Parecería que, ante la penosa situación fiscal que enfrenta el Estado ecuatoriano, la única preocupación que tienen muchos actores es asegurar su tajada. Es como si, ante un barco que zozobra, los tripulantes, en lugar de intentar salvar la embarcación, comenzaran a saquearla. Esa es la impresión que deja la reciente aprobación de las reformas que aseguran la transferencia automática de las preasignaciones presupuestarias a los gobiernos locales. No es ningún secreto que semejante cambio dejará al Estado central en una situación sumamente complicada y que pondrá en riesgo actividades fundamentales para el buen funcionamiento del país.
Bajo el diseño actual del Estado ecuatoriano —profundamente unitario, garantista y, en varios aspectos, centralista—, las consecuencias de este tipo de medidas serán severas. Llama la atención el esfuerzo casi nulo de defensa de los intereses del Estado central llevado a cabo por el Ejecutivo y los asambleístas nacionales en la discusión previa. Es como si la principal institución del país estuviese condenada a asistir impávida a su expolio.

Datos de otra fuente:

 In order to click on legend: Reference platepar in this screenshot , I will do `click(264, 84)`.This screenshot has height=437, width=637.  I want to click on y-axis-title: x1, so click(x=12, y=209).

En tanto un veto total resulta improbable, lo mínimo que puede buscar ahora el Estado central es mayor fiscalización y asegurar compromisos mínimos de calidad de gasto de parte de los gobiernos locales. Es intolerable que fondos que el país tanto necesita ahora para servicios básicos e inversión pública sigan siendo empleados en campañas políticas permanentes, pauta para medios allegados, entretenimiento populista y demás prácticas clientelares a las que tantas autoridades locales se han malacostumbrado. Y ojalá que, de ahora en adelante, se vele más por el interés nacional.